Comment by arcticfox

7 months ago

Is the secrecy actually important? Aren't there tons of AI agents just doing stuff that's not being actively evaluated by humans looking to see if it's trying to escape? And there are surely going to be tons of opportunities where humans try to help the AI escape, as a means to an end. Like, the first thing human programmers do when they get an AI working is see how many things they can hook it up to. I guarantee o1 was hooked up to a truckload of stuff as soon as it was somewhat working. I don't understand why a future AI won't have ample opportunities to exfiltrate itself someday.

1 comment

arcticfox

jdiff 7 months ago

You're right that you don't necessarily need secrecy! The conversation was just about circumventing safeguards that are still in place (which does require some treachery), not about what an AI might do if the safeguards are removed.

But that is an interesting thought. For escape, the crux is that AIs can't exfiltrate itself with the assistance of someone who can't jailbreak it themselves, and that extends to any action a rogue AI might take.

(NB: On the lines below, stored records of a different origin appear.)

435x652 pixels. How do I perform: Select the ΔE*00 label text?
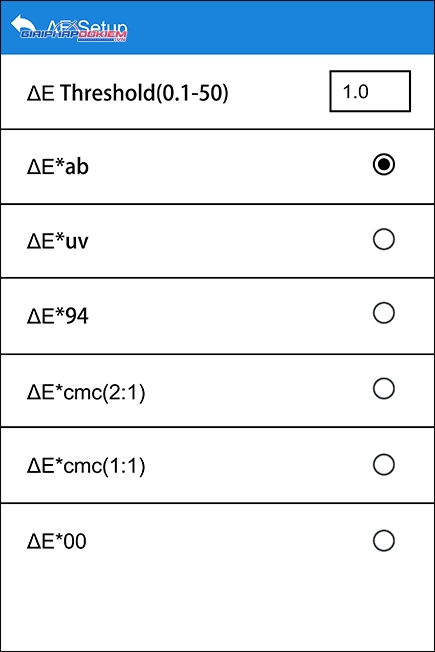pos(57,541)
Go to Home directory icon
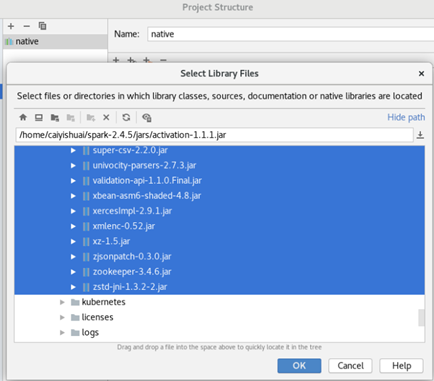This screenshot has width=434, height=381. (x=23, y=117)
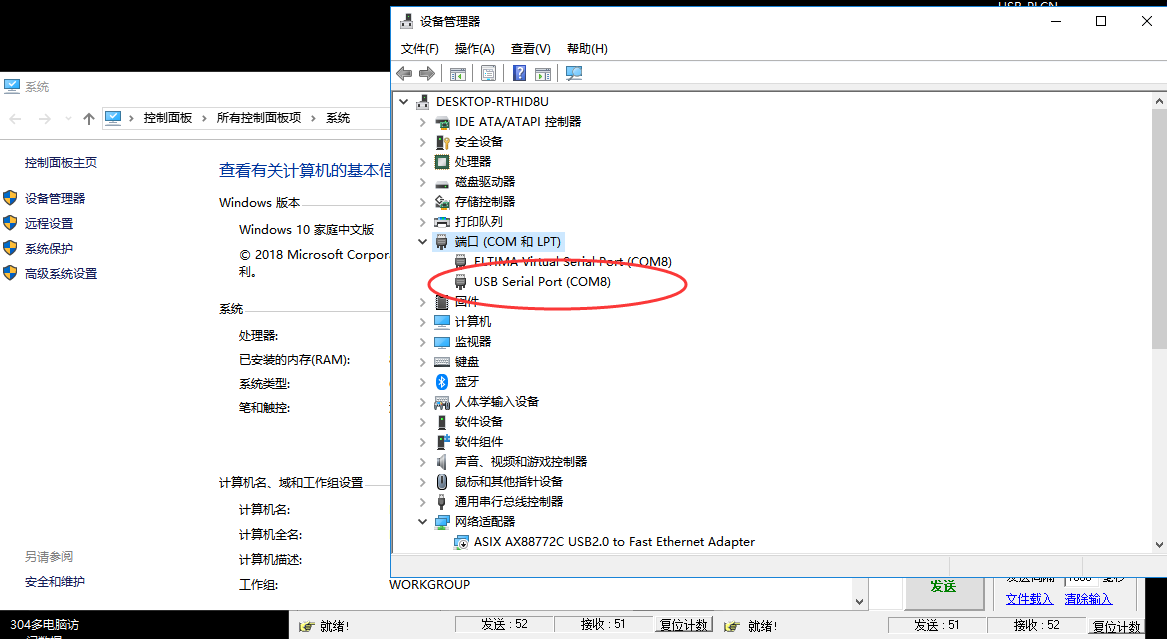Collapse the 网络适配器 node

[x=423, y=521]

What do they actually do once they break out? There's plenty of open LLMs that can be readily set free, and even the closed models can be handed an API key, documentation on the API, access to a terminal, given an unlimited budget, and told and encouraged to go nuts. The only thing a closed model can't do is retrain itself, which the open model also can't do as its host (probably) lacks the firepower. They're just not capable of doing all that much damage. They'd play the role of cartoon villain as instructed, but it's a story without much teeth behind it.

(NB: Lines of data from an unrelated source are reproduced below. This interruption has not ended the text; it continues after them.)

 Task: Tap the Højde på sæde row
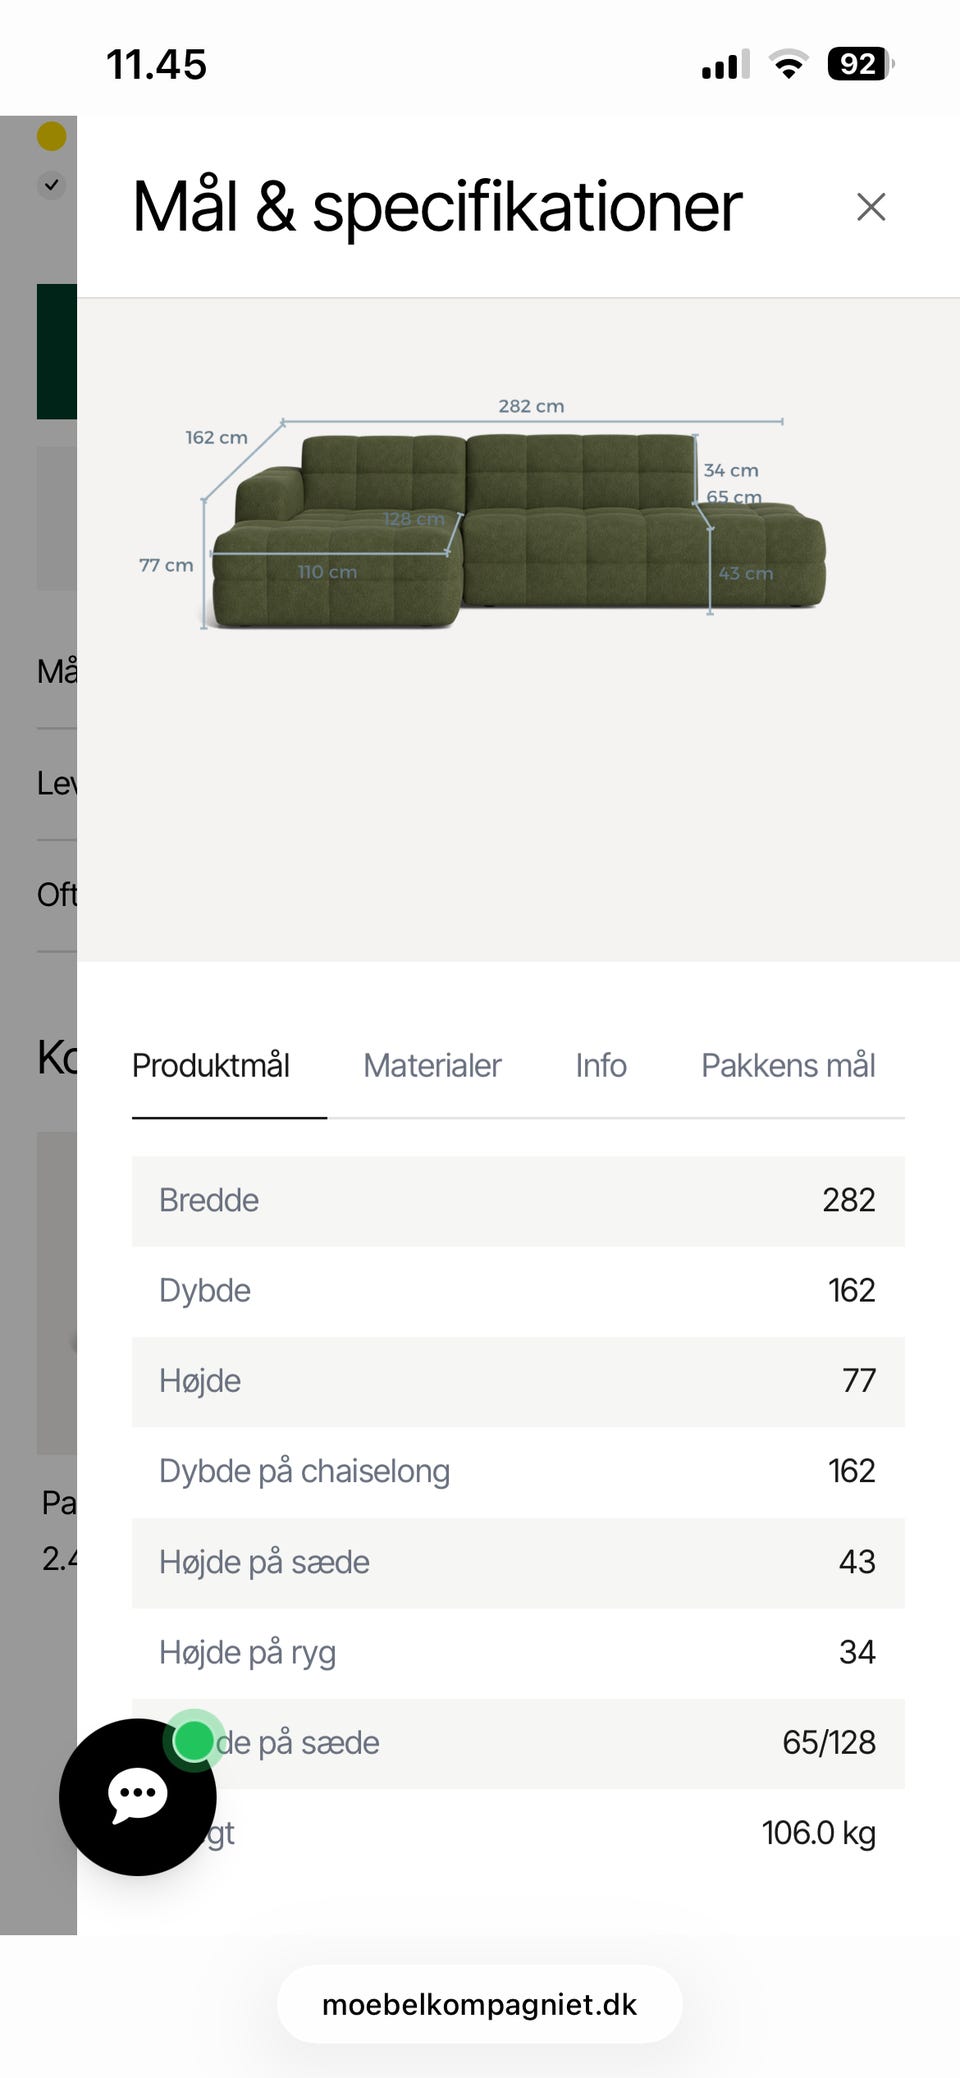(x=518, y=1562)
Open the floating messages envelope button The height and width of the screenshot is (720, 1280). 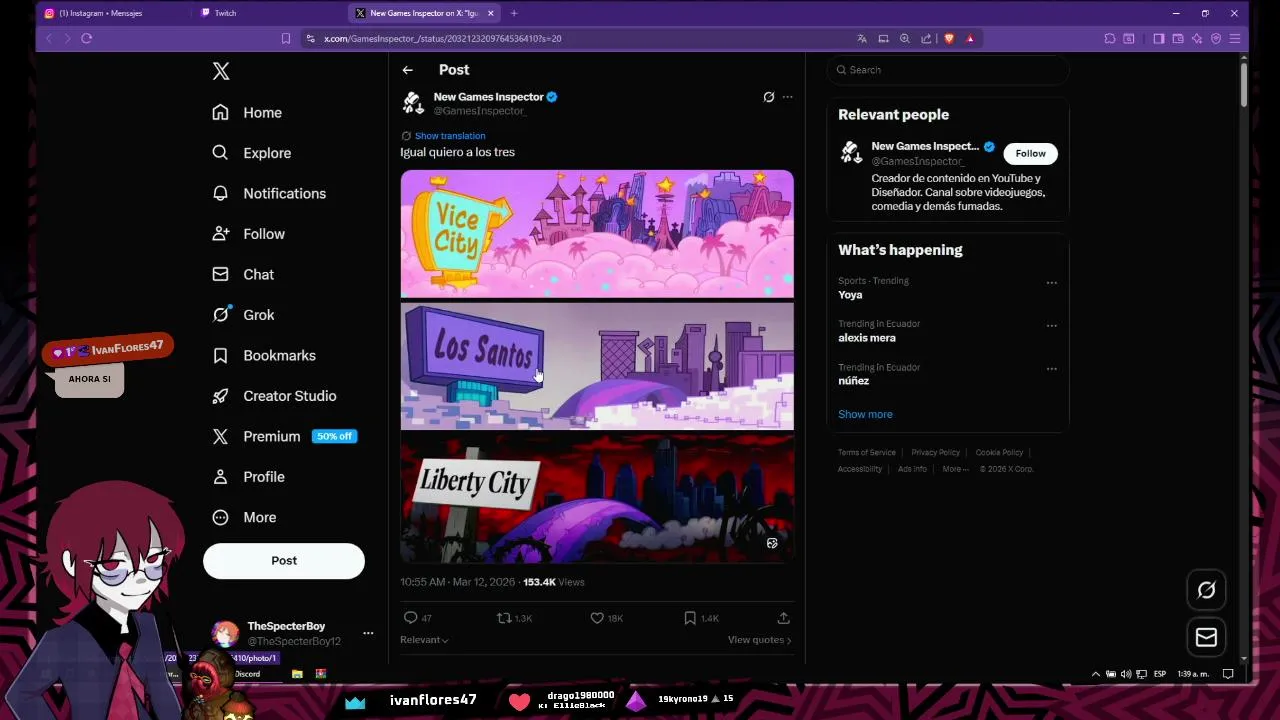tap(1206, 637)
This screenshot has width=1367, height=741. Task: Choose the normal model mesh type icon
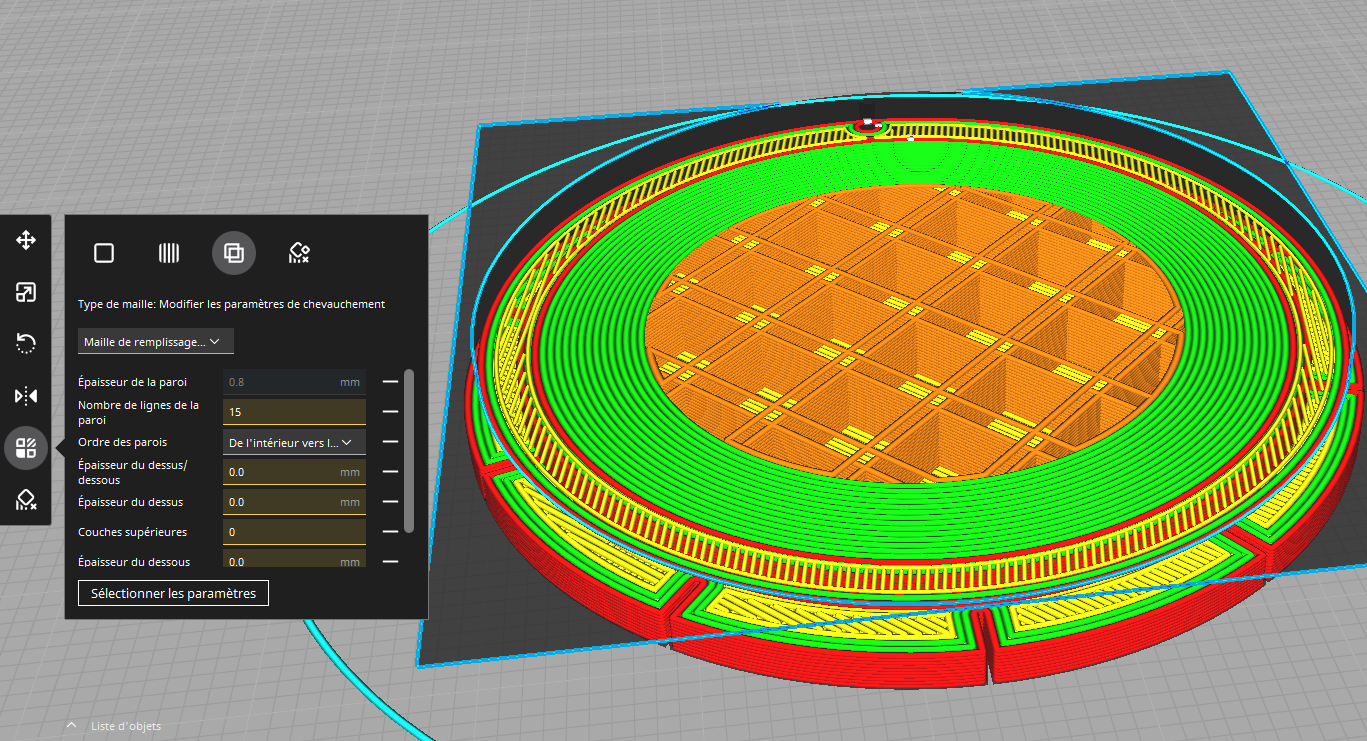104,253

Even an advanced future LLM (assuming the architecture doesn't dead-end before AGI) would struggle to do anything a motivated malicious human couldn't pull off with access to your PC. And we're not really worried about hackers taking over the world anymore. Decades of having a planet full of hackers hammering on your systems tends to harden them decently well, or at least make them quickly adaptable to new threats as they're spotted.